„Bei allem Respekt…“: Kritik an Polster nach Patzern gegen Juve
Der ehemalige WAC-Goalie Nikolas Polster erlebte am Donnerstag beim Europa-League-Spiel gegen Juventus Turin einen gebrauchten Abend.
Mit seinen neuen Klub NEC Nijmegen ging der ÖFB-Legionär nicht nur mit 0:5 bei der „Alten Dame“ unter, sondern sah auch bei zwei der fünf Gegentreffer alles andere als gut aus.
Polster verschätzt sich doppelt
Beim 1:0 für Juventus eilte Polster nach einem langen Ball aus seinem Tor und wollte vor dem heranstürmenden Juve-Angreifer Nicolas Gonzalez klären. Doch der gebürtige Wiener verfehlte bei seinem Rettungsversuch den Ball und schenkte Gonzalez den Führungstreffer.

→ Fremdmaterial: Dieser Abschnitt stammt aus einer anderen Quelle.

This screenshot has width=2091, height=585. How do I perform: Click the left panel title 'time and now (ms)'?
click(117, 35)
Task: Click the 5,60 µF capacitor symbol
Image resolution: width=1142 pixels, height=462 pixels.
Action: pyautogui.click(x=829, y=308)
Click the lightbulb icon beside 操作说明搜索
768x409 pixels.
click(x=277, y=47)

Doch damit nicht genug: Nach drei weiteren Gegentoren trat Polster kurz vor Schluss ein weiteres Mal negativ in Erscheinung. Abermals kam der 24-Jährige beim Herauslaufen aus dem Strafraum zu spät und verfehlte den Ball erneut. Juve-Stürmer Kolo Muani bedankte sich und traf mühelos zum 5:0-Endstand.
Kritik vom Trainer
Nijmegen-Coach Dick Schreuder sprach nach dem Spiel die Fehler von Polster klar an. „Bei allem Respekt, aber ich würde den Ball wegköpfen. Ich würde ihn kommen sehen“, kritisierte Schreuder seinen Tormann.
Nur Polster wollte der NEC-Trainer aber nicht für die Niederlage verantwortlich machen. „Das war eine Lektion auf dem höchsten Level. Wir sind ganz klar nicht gut genug. Das habe ich nicht erwartet“, sagte Schreuder.

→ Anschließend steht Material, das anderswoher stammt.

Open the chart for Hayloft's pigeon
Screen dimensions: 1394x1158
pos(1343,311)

Herzog nimmt Polster in Schutz
Sky-Experte Andreas Herzog wollte die Niederlage in Turin nicht allein an den Patzern von Polster festmachen. Die Hintermannschaft habe den ÖFB-Goalie mit ihrer riskanten Art des Verteidigens mehrfach im Stich gelassen.

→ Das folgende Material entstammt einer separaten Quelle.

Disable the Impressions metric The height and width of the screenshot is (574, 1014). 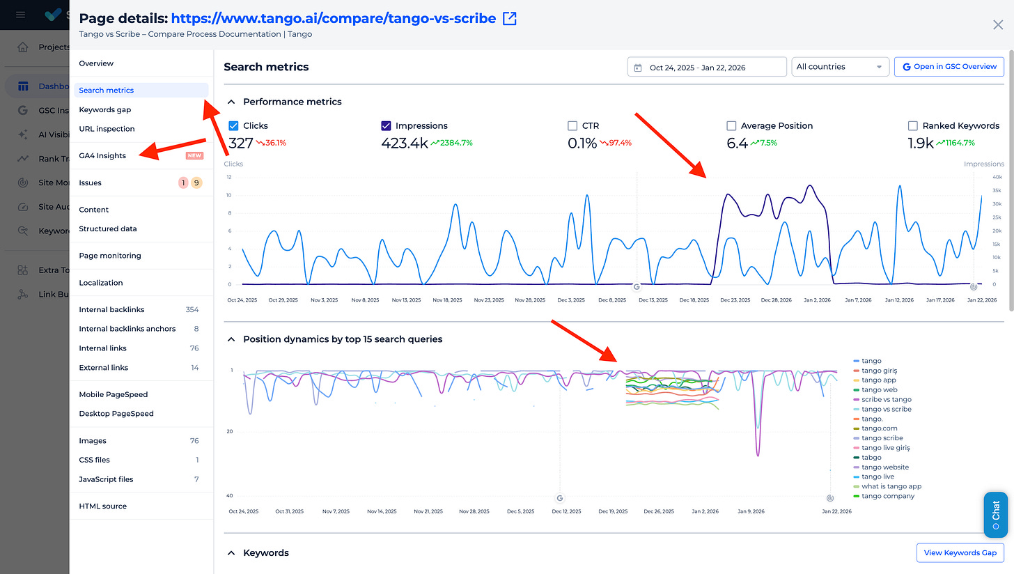[x=386, y=125]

„Beim 0:1 hat er die Situation ein bisschen unterschätzt und beim letzten Tor kommt er zu spät. Da sieht er natürlich nicht gut aus. Aber so zu verteidigen, geht vielleicht in Holland hin und wieder gut, aber nicht gegen eine halbwegs vernünftige Mannschaft. Wenn sie so weitermachen, wird er Woche für Woche Tore kriegen. Es liegt nicht an ihm, wenn sie quasi jeden Angriff so verteidigen“, sagte Herzog.